## Your objective
In the listing below, look for "Faux" and copy every line that has it.

## Record excerpts
Content starts
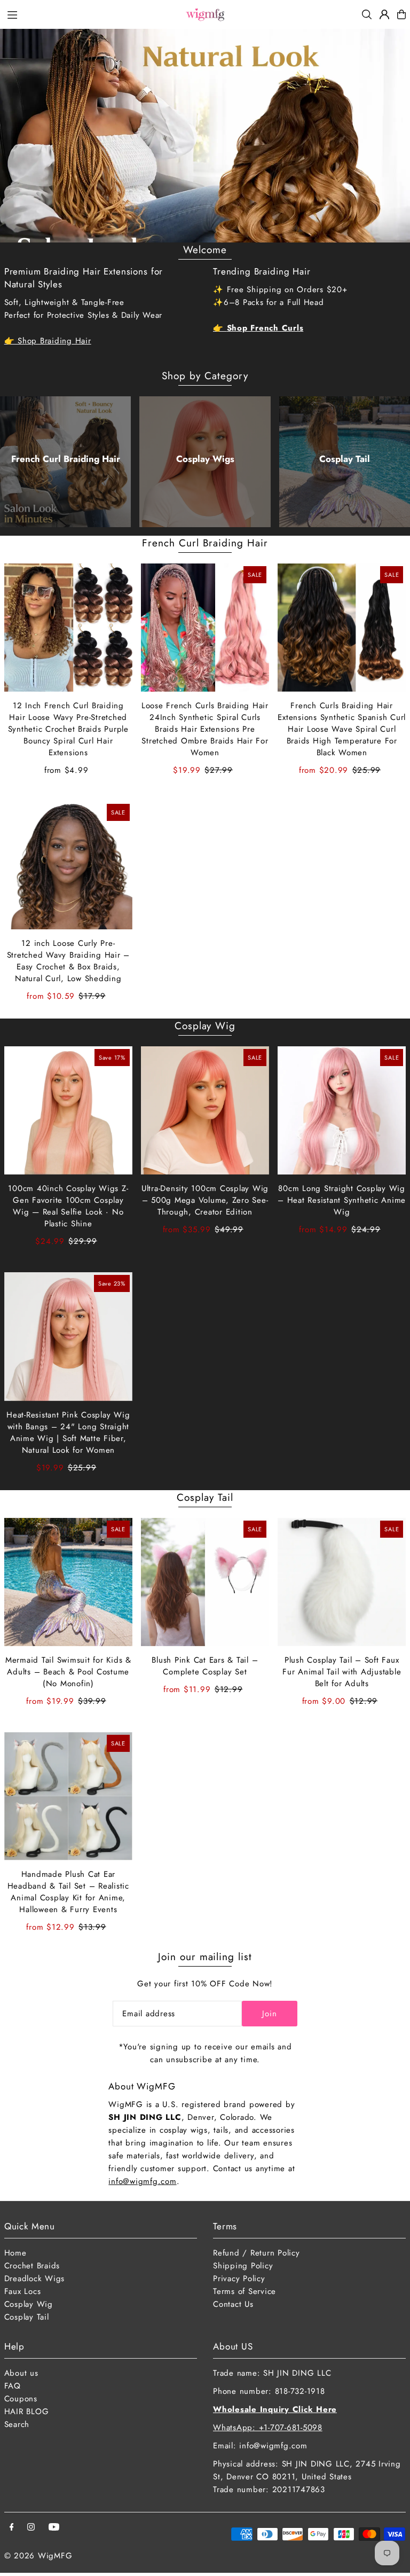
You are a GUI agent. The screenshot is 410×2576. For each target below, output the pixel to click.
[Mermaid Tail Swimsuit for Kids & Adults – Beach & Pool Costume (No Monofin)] (68, 1582)
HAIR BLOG (26, 2411)
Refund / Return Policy (256, 2253)
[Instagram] (31, 2527)
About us (21, 2373)
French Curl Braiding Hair (65, 458)
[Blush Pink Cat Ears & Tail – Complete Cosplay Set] (205, 1582)
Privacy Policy (239, 2278)
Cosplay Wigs (205, 458)
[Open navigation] (90, 14)
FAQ (12, 2386)
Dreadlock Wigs (34, 2278)
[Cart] (401, 14)
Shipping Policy (243, 2266)
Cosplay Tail (344, 458)
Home (15, 2253)
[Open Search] (367, 14)
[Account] (384, 14)
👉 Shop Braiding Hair (47, 341)
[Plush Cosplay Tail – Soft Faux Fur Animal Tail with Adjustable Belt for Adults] (342, 1582)
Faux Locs (22, 2291)
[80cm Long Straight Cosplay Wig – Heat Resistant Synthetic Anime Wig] (342, 1110)
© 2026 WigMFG (38, 2556)
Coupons (20, 2399)
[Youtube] (54, 2527)
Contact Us (233, 2304)
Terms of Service (244, 2291)
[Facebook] (12, 2527)
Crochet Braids (32, 2266)
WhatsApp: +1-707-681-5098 (267, 2427)
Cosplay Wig (205, 1026)
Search (17, 2424)
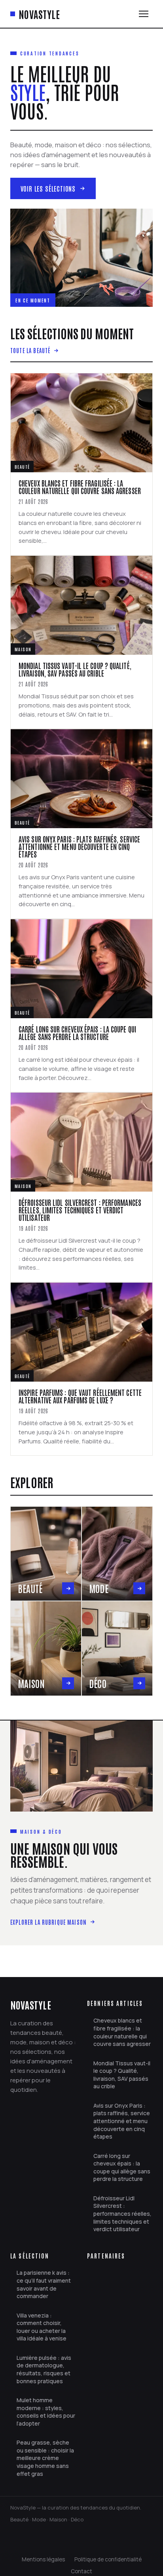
Content ends
## Task output
[Plush Cosplay Tail – Soft Faux Fur Animal Tail with Adjustable Belt for Adults] (342, 1582)
Faux Locs (22, 2291)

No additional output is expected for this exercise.